DÜŞÜK YÜZEY PARLAKLIĞI
Her ne kadar ilk bakışta sıradan bir sarmal galaksi gibi görünse de, NGC 45 “düşük yüzey parlaklığına sahip galaksi” sınıfına giriyor. Bu tür galaksiler, gece gökyüzünden daha sönük göründükleri için tespit edilmeleri oldukça güç.

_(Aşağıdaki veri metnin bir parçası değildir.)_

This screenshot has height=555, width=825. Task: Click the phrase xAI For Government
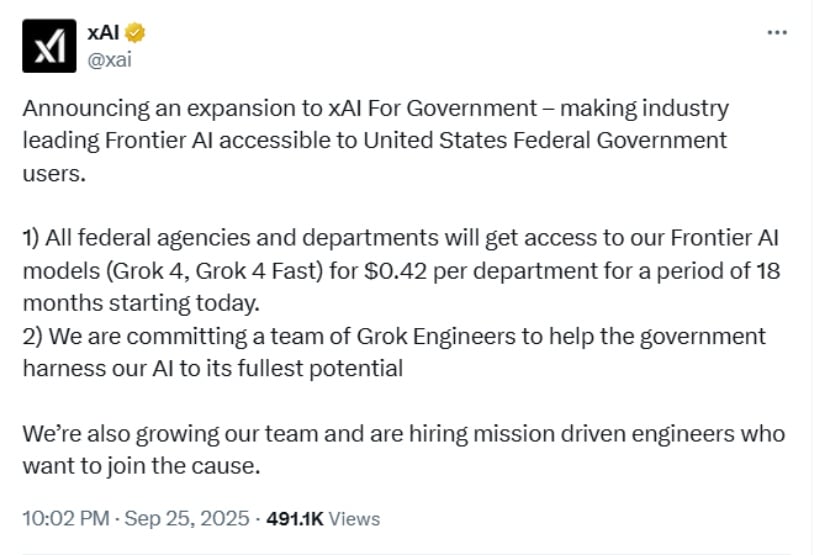coord(432,108)
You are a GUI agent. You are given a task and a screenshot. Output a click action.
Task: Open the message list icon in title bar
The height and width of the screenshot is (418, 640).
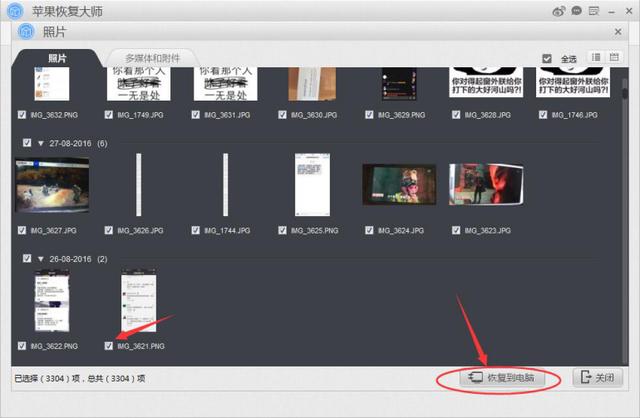(593, 11)
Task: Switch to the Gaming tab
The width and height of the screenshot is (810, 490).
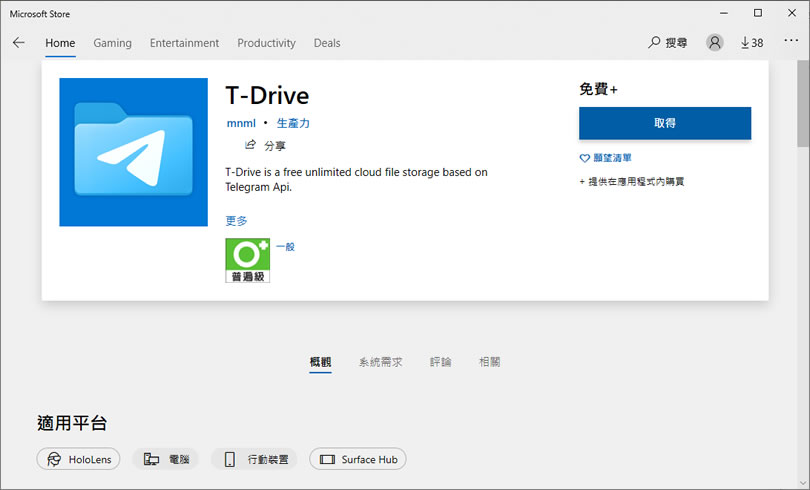Action: click(112, 43)
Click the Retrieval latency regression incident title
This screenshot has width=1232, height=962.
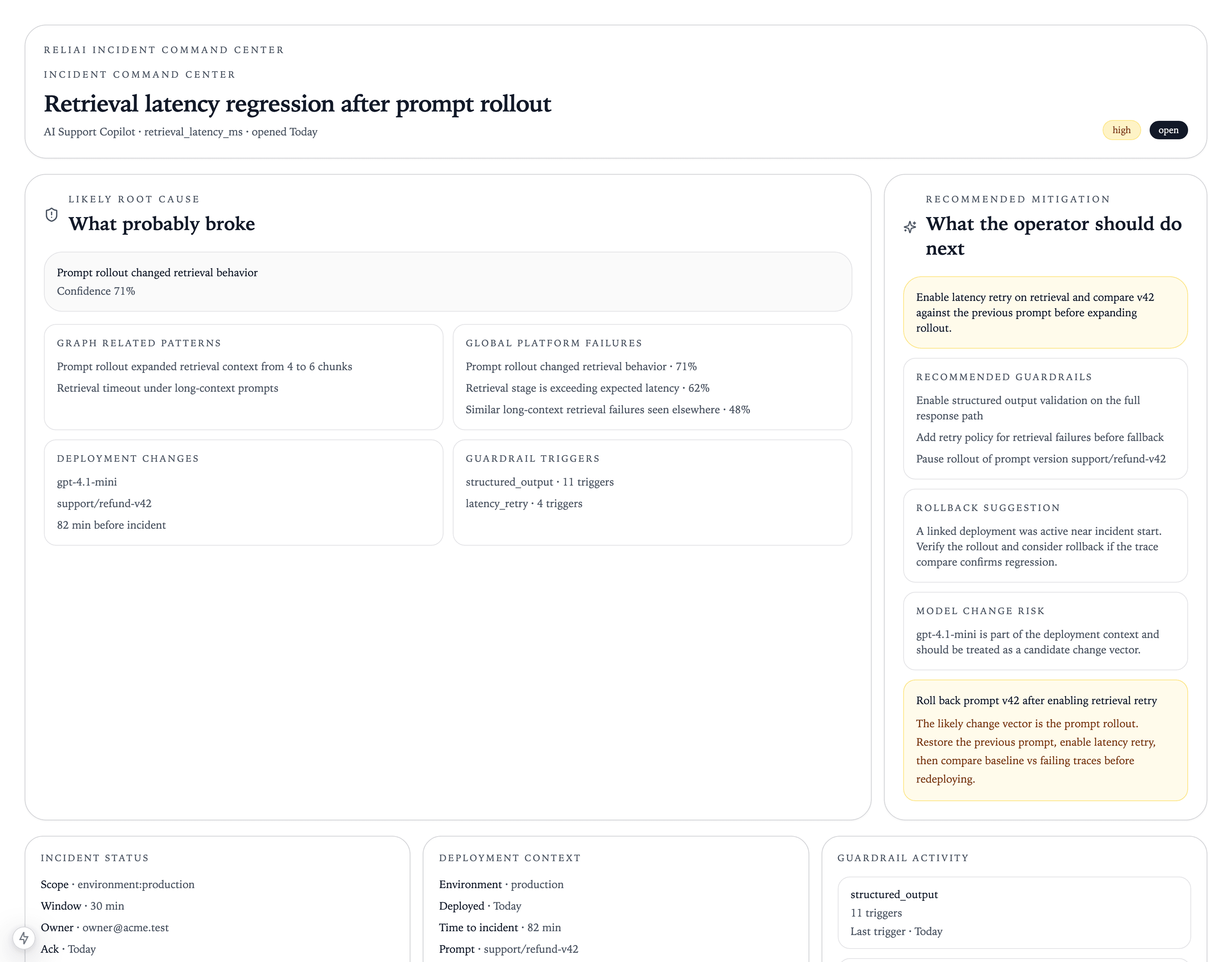coord(297,104)
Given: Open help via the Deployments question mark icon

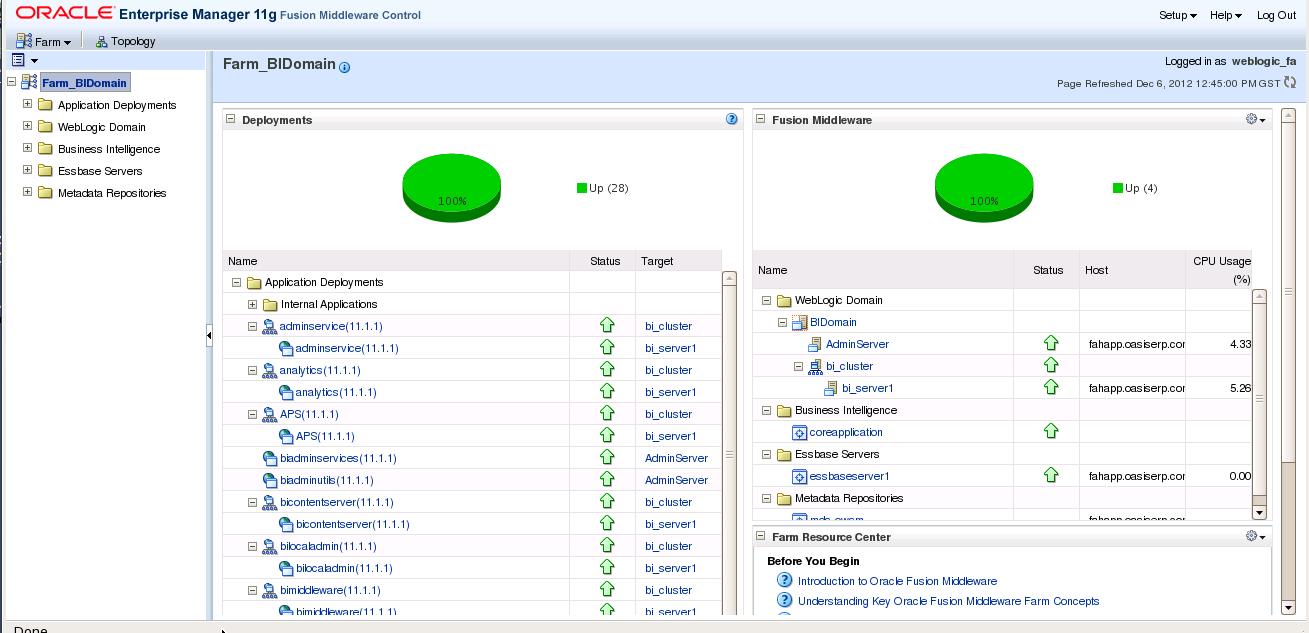Looking at the screenshot, I should [x=732, y=119].
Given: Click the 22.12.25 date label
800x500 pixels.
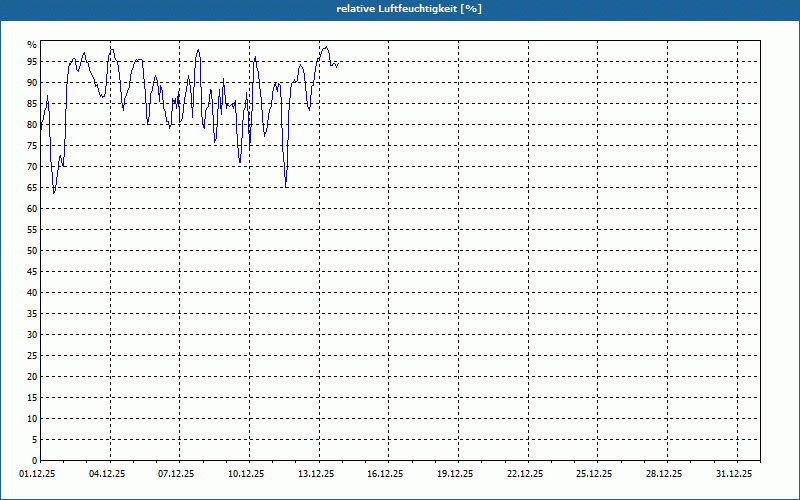Looking at the screenshot, I should (x=525, y=474).
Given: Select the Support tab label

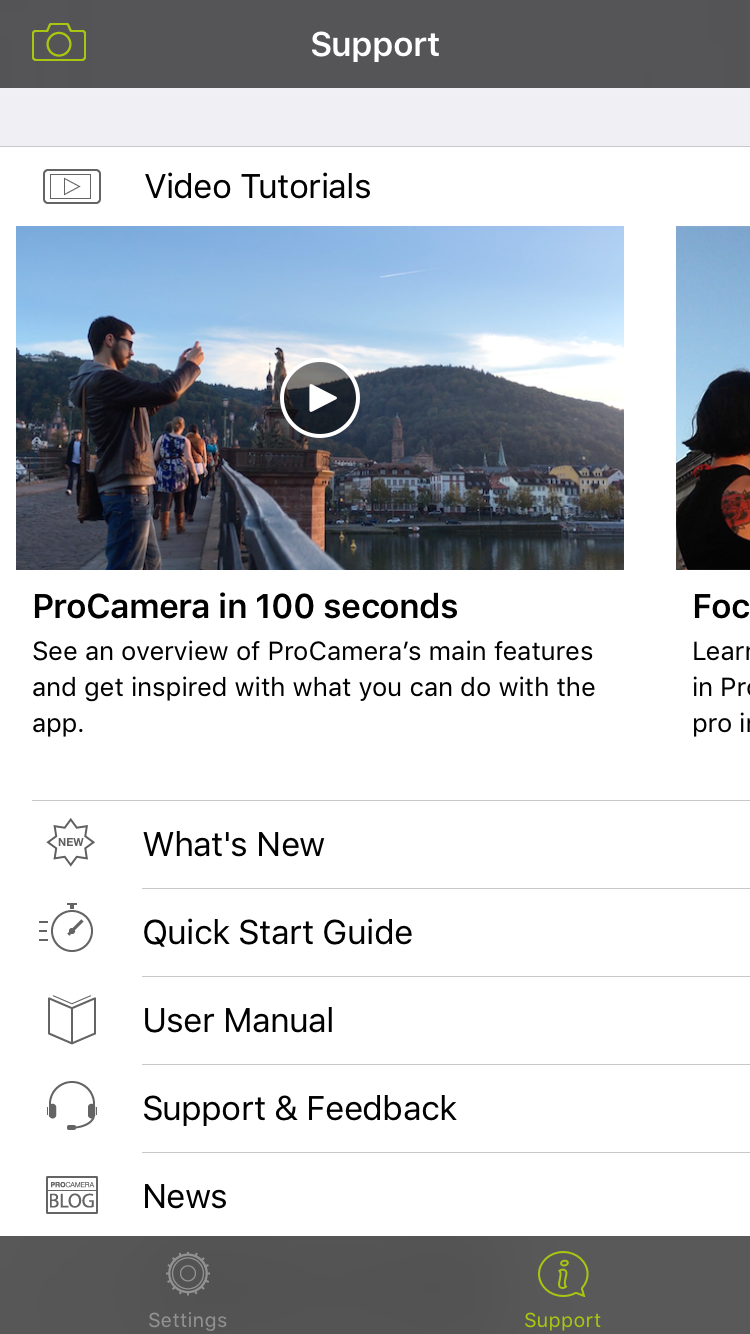Looking at the screenshot, I should point(562,1320).
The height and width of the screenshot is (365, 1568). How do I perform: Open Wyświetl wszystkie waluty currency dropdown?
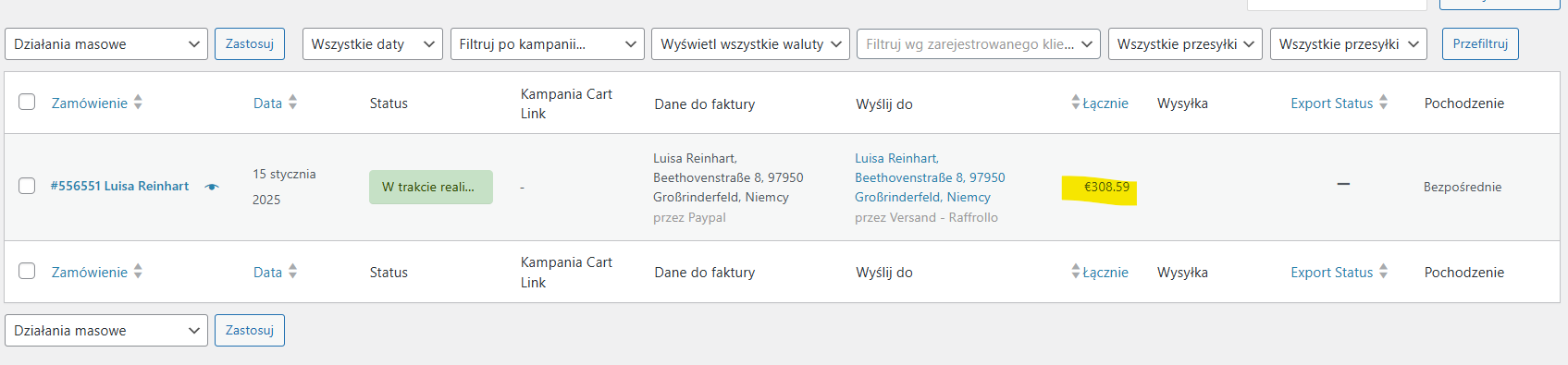coord(750,43)
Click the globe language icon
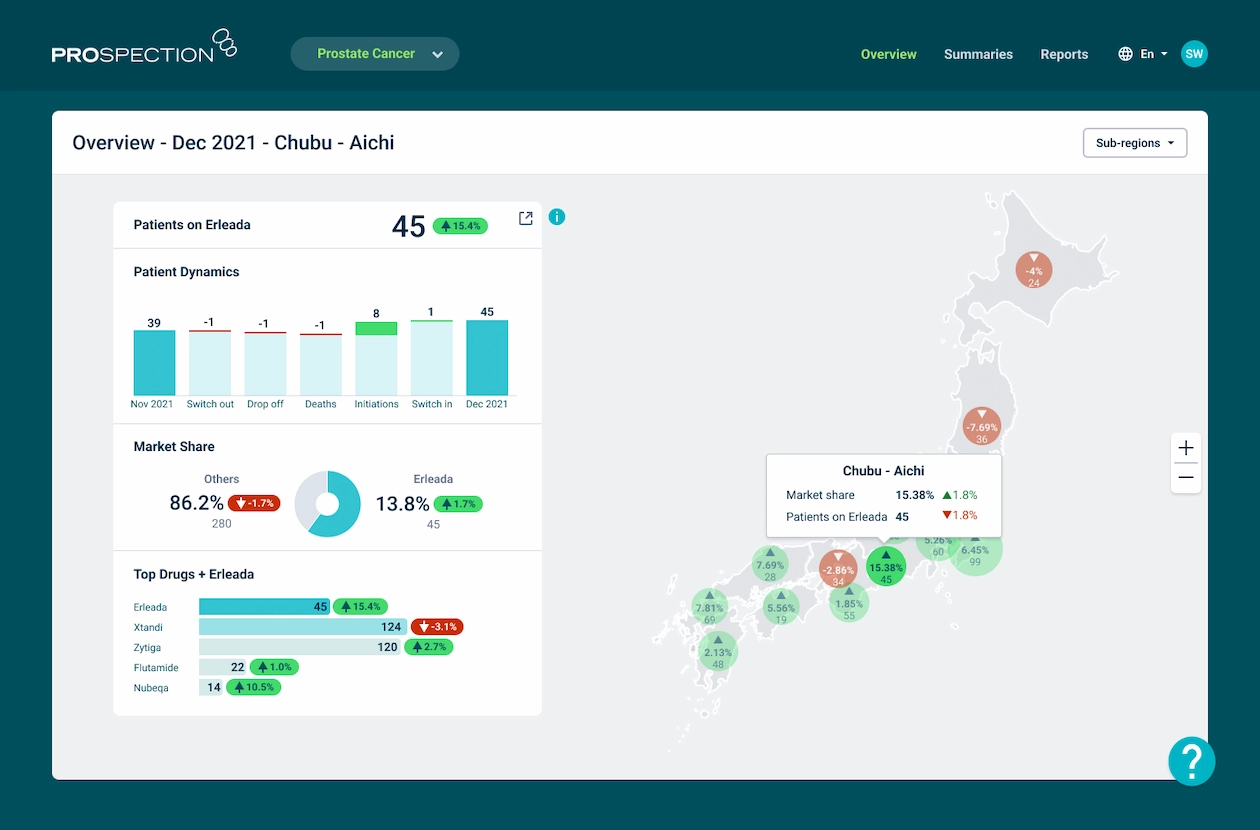Screen dimensions: 1260x830 (1125, 54)
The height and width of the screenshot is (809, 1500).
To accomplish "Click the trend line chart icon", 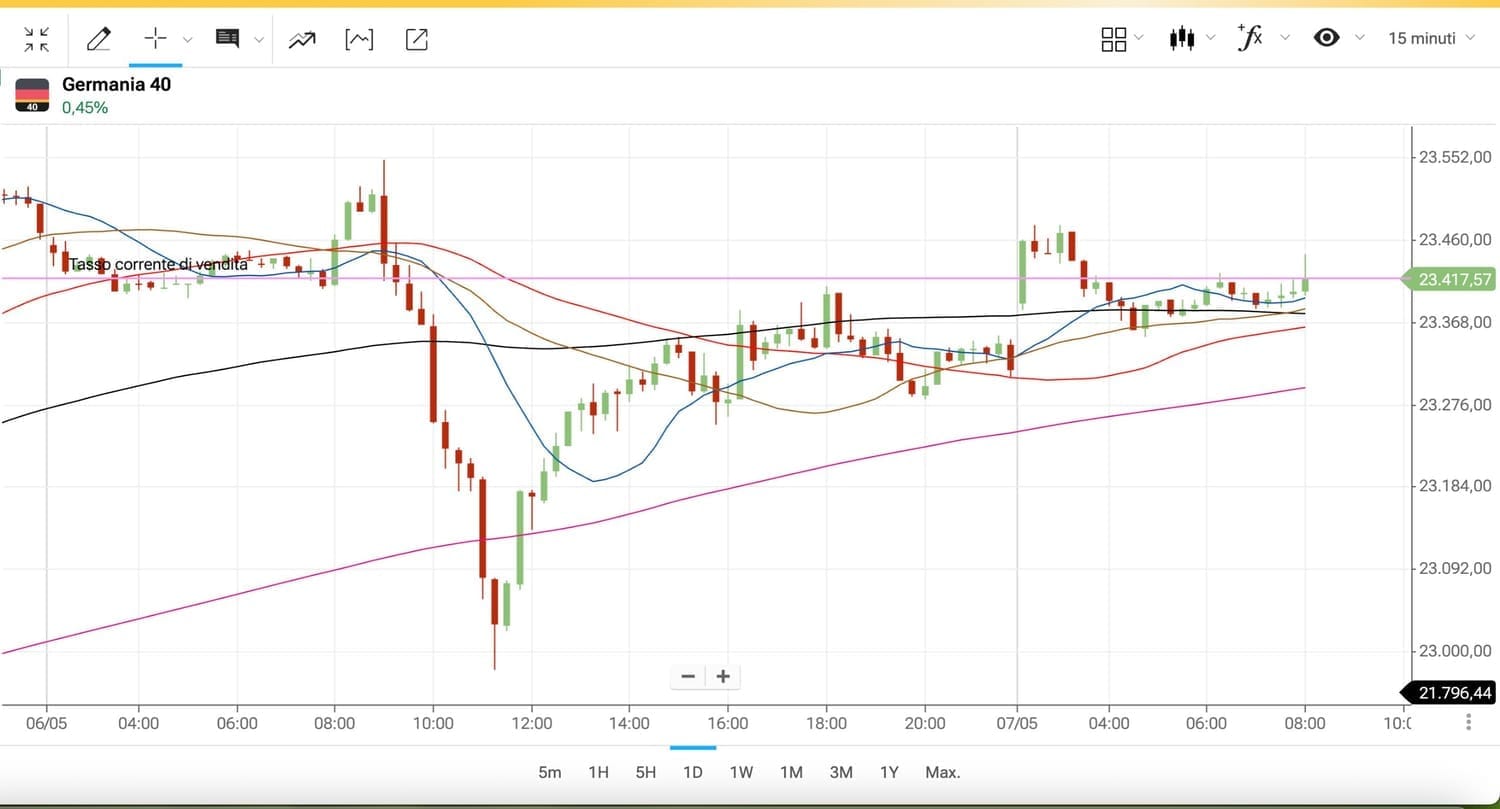I will coord(302,40).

Beklenmedik biçimde az sayıda yıldıza sahip olmalarına karşın, gaz ve karanlık madde bakımından oldukça zenginler. İlk kez 1986’da tesadüfen keşfedilen bu galaksi türünün, evrendeki tüm galaksilerin %30-60’ını oluşturabileceği tahmin ediliyor.
GÖZDEN KAÇAN EVREN
Düşük yüzey parlaklığına sahip galaksiler, galaksi oluşumu ve evrimine dair kritik bilgiler barındırıyor. Ancak sönük yapıları, yalnızca Hubble gibi yüksek hassasiyetli teleskoplarla ayrıntılı biçimde incelenmelerine olanak tanıyor.
Astronomlar, NGC 45 gibi galaksilerin gizemlerini çözmenin, evrenin madde dağılımını ve karanlık maddenin etkilerini daha iyi anlamaya katkı sağlayacağını vurguluyor.